Early in our marriage, she was driving a Volkswagen beetle, and I had seen a couple of those cars on the side of the road with engine fires, smoke coming out of the hoods. So I thought, wow, I can show love for my wife in a deep way with a very special red present. So I got her the extremely loving gift of a … red fire extinguisher. Well, that put out the fire in a way I had not actually anticipated.
So, Ok, it’s a gift you hope you never have to use, like a defibrillator. Maybe that was the problem. So the next year I got her something more hopefully useful, a red Swiss army knife. It was a nice knife. But I was the one who ended up sleeping in a tent and whittling. I’m just kidding. She was simply puzzled.
And I’m not the worst at this—not by a long shot. A banker in town told me that, I think it was for his first Valentine’s Day with his wife, he went to a top department store in town and got her, in his words, “The very best frying pan they had—top of the line” and when he presented it, she started crying. He said it took him a while to realize they weren’t tears of joy.
One of my other good friends just told me that he had realized he’d better explain his first Valentine’s Gift to his wife. So these were his words: “But we’ve really NEEDED a vacuum cleaner.” I’m not making this up.

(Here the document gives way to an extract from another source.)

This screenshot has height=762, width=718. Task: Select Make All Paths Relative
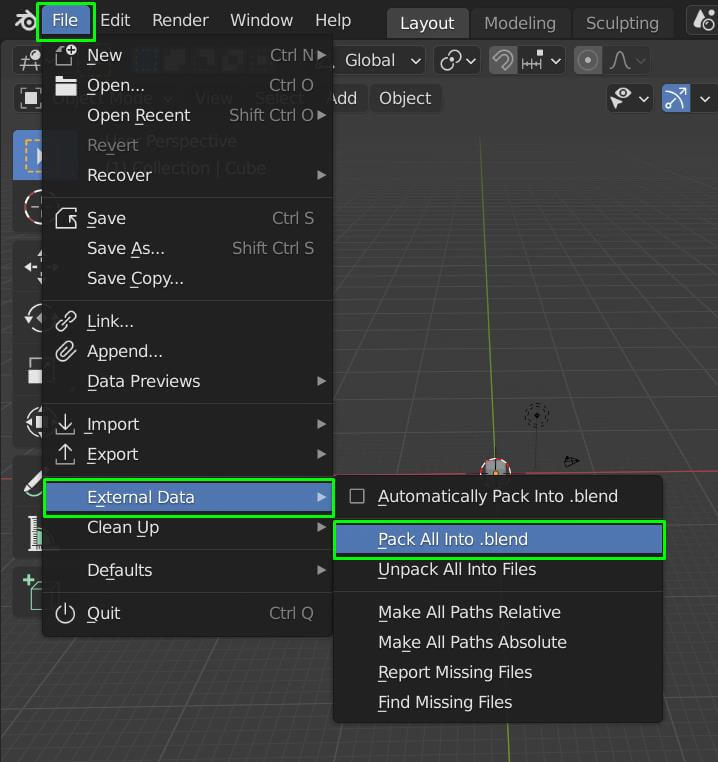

In case you’re wondering what I got my wife this year, I once again thought I had something unique: Red Hummus and a red and white kitchen spatula. Yeah. I know. But now I get away with stuff like this, because she looks forward to being able to tell her friends, who are suitably horrified. In some strange, transformational alchemy, the worst my gifts are, the better the story is, and that ends up being the gift. But we do have to wash it down with some really good French champagne. I’ve at least learned SOMETHING.
I ended up this year actually looking good compared to one friend, a CPA at our church, God bless him, who’s maybe even more frugal than I am. You want him managing your money but probably not giving you a gift. He waits until there’s a sale at the Dollar Store.
At church Sunday, my wife asked him whether he had risen to the occasion for the special day. Did he get his wife something nice? His first words were “Well there’s this tray she has for serving me breakfast in bed.” And I knew this was going nowhere good. He said, “One of the legs on the tray had broken. So I got her a new tray.”
Many of us should feel lucky to still be walking and talking—and in a relationship that actually survives such choices. And I think there’s a philosophical lesson or two here for the taking, buried within my well-intended failures and the missteps of nearly my entire gender. But maybe I should leave it to you to draw your own conclusions.